Optimal Layout of the Head Drive for a Self-Supporting Bucket Elevator of High Productivity

Author(s): Kurhan V.1*, Sydorenko I.1, Kurgan V.1, Dudko R.1, Bershak S.2

Affiliation(s):
1 Odesa Polytechnic National University, 1, Shevchenka Ave., 65044, Odesa, Ukraine;
2 Odesa National Maritime University, 34, Mechnikova St., 65029, Odesa, Ukraine

*Corresponding Author’s Address: [email protected]

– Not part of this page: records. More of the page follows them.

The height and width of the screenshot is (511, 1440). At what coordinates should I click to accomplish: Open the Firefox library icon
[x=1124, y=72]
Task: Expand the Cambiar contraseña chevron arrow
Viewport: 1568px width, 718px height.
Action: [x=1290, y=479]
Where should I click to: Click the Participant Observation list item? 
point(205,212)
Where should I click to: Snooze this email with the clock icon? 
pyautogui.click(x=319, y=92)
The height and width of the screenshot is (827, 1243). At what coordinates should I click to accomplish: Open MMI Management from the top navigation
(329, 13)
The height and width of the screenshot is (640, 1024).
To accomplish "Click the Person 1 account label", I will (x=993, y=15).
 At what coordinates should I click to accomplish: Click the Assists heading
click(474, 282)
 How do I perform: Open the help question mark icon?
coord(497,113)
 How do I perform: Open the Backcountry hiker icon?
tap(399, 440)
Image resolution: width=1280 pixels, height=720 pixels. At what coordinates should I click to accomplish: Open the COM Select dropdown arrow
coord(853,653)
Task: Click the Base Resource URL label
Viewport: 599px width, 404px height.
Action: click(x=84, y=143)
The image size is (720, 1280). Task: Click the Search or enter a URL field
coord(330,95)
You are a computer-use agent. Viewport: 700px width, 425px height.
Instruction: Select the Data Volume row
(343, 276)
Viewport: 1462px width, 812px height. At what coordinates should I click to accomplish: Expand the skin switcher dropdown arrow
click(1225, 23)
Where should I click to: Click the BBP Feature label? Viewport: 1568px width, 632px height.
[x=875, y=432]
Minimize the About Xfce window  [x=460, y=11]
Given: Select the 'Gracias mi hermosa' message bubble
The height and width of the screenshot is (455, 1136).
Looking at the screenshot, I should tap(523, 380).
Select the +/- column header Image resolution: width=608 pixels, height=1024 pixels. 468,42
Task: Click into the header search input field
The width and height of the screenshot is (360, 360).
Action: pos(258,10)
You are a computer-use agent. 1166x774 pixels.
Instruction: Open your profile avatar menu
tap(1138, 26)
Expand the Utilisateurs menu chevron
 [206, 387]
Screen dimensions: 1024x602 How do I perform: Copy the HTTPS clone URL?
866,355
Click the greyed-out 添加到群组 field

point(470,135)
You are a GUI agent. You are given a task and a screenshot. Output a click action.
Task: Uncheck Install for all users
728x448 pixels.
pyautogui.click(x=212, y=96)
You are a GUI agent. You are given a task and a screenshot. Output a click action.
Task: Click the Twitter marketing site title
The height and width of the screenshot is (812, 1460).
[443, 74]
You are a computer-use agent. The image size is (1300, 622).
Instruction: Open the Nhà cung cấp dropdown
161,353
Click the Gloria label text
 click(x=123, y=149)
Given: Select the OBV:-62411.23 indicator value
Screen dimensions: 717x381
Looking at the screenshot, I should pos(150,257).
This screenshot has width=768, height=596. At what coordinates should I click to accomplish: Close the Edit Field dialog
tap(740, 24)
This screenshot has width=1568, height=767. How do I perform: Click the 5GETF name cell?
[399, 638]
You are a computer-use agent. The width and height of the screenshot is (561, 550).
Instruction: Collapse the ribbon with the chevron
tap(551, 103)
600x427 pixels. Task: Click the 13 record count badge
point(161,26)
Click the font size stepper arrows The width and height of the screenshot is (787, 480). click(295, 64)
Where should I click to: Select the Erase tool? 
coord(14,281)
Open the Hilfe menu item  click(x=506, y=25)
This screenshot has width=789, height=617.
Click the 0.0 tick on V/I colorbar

Issue: Volume 11, Issue 2 (2024)

Dates:
Submitted: June 29, 2024
Received in revised form: September 6, 2024
Accepted for publication: September 16, 2024
Available online: September 21, 2024

Citation:Kurhan V., Sydorenko I., Kurgan V., Dudko R., Bershak S. (2024). Optimal layout of the head drive for a self-supporting bucket elevator of high productivity. Journal of Engineering Sciences (Ukraine), Vol. 11(2), pp. A22–A29. https://doi.org/10.21272/jes.2024.11(2).a3

DOI: 10.21272/jes.2024.11(2).a3

Research Area: Machines and Tools

Abstract. The article deals with bucket elevators of high productivity. The demand for grain crops is growing worldwide, requiring transportation, transshipment, and storage in huge volumes. Based on this, it is urgent to solve the problem of increasing the productivity of bucket elevators in the self-supporting version. The problem is that increasing performance requires increasing the drive’s power, leading to a significant weight increase. This imposes a limit on the height of the bucket elevator. A considerable weight at a high altitude significantly reduces the stability of the structure itself. For the most part, this problem was solved by limiting the height or productivity of the bucket elevator. The construction of a self-supporting bucket elevator, possible layouts of the head drive, and advantages and disadvantages were considered. Three bucket elevators with different heights, productivity, and belt width were selected to determine the optimal layout. Four drive options were calculated for each design, and a comparative analysis was carried out using a graphical method. The analysis showed that one of the biggest problems is the displacement of the center of mass relative to the central plane of the bucket elevator. As a result, means to ensure the smallest displacement coefficient relative to the vertical axis of the bucket elevator were presented. Advantages, disadvantages, and the possibility of constructive implementation of the layouts were also considered.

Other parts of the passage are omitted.